Vandaag verkeert de koffiesector in crisis wegens de tendensen op de koffiebeurzen.
Men stelt hetzelfde probleem vast met betrekking tot de ambachtelijke producten.
De redenen zijn dezelfde :
— er zijn geen dominante actoren;
— er bestaan geen stelsels die een duurzame afzetmarkt waarborgen; bijgevolg verkeren de producerende vrouwengroeperingen in een crisis.
Om te bepalen of een bedrijf aan eerlijke handel doet, wordt rekening gehouden met een aantal aspecten.
Een dergelijk bedrijf kan gesubsidieerd worden, en structurele giften ontvangen.
De klassieke handel huivert van samenwerking op economisch vlak. Een handelsbedrijf moet zichzelf kunnen financieren, zegt men.
De samenwerking kan de vorm aannemen van organisatorische steun of de oprichting van een waarborgfonds.
Dit alles zijn suggesties voor de ontwikkelingssamenwerking.
Hij komt terug op de koffieproductie en vooral de Afrikaanse macro-bedrijven.
Het is een feit dat in Afrika en in het Zuiden in het algemeen de koffieproductie momenteel verliesgevend is.
Wat kan de inbreng van België zijn ?
Men moet weten dat België, bij de sturing van het aanbod, accijnzen heft op koffie. Het zou interessant zijn om na te gaan of België op die manier niet meer ontvangt dan de producenten zelf.
Ook is op zijn minst een Europese aanpak vereist is om de prijzen op macro-economisch niveau te beïnvloeden.
Het is een goede zaak dat de heer Michel commissaris voor ontwikkelingssamenwerking wordt, omdat hij op dat gebied altijd blijk heeft gegeven van een voluntaristische aanpak.
Er blijven twee vragen :
— katoen wordt door de ontwikkelde landen gedumpt. Daarom bouwt Wereldwinkels een Europees netwerk op, dat Spanje en Griekenland — zelf katoenproducerende landen — zal omvatten, aangezien het vooral de Verenigde Staten zijn die aan dumping doen.
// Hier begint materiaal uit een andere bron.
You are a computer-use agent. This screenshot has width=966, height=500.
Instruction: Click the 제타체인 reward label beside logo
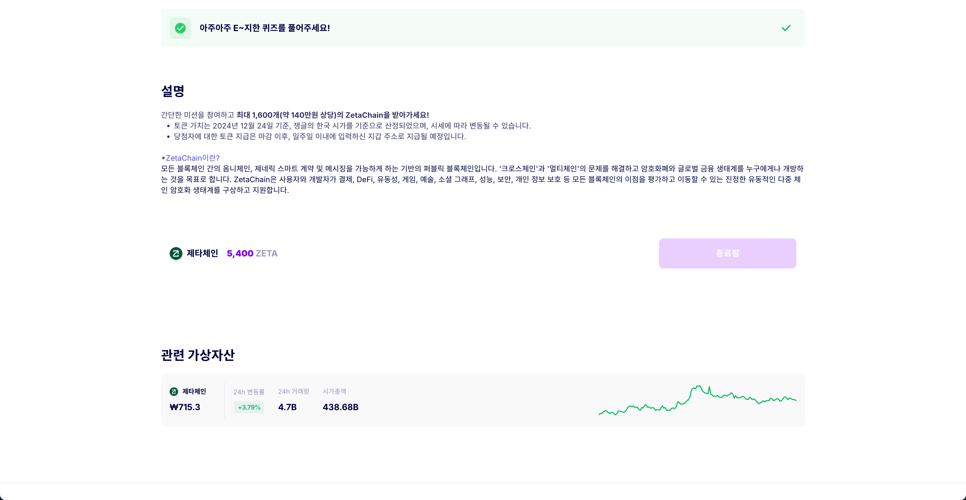[202, 253]
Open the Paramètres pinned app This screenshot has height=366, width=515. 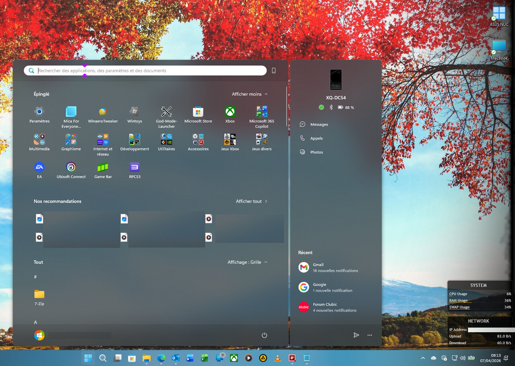(39, 112)
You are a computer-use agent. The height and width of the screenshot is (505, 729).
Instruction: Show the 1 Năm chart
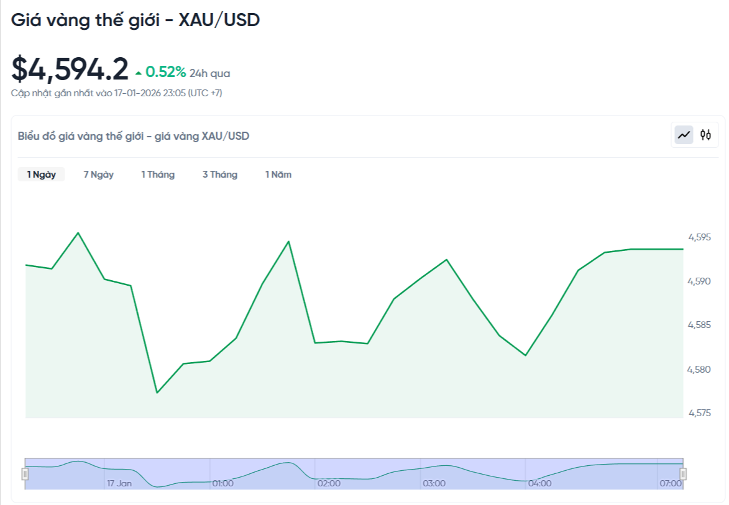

— om het verband tussen voedselsoevereiniteit en economie te verbeteren, zou het interessant zijn als katoen ter plaatse verwerkt werd, in de producerende landen zelf. Deze oplossing moet een onderdeel zijn van de ontwikkelingssamenwerking.
Hetzelfde probleem doet zich voor met de suikerproductie. Bovendien wordt de Belgische suiker gesubsidieerd, en men zou iets moeten doen aan de APC-quota. Dat is de beste manier om onze landbouw te heroriënteren en een dumping van Belgische producten in het buitenland te vermijden.
2.2. Uiteenzetting van de heer Miguel De Clerck, directeur van « Max Havelaar België »
De heer De Clerck beschrijft de opdrachten van Max Havelaar als volgt :
— men normaliseert de criteria
— men gaat na of ze worden toegepast.
De waarborg wordt geleverd door een onafhankelijke organisatie; via audits worden ter plaatse controles uitgevoerd.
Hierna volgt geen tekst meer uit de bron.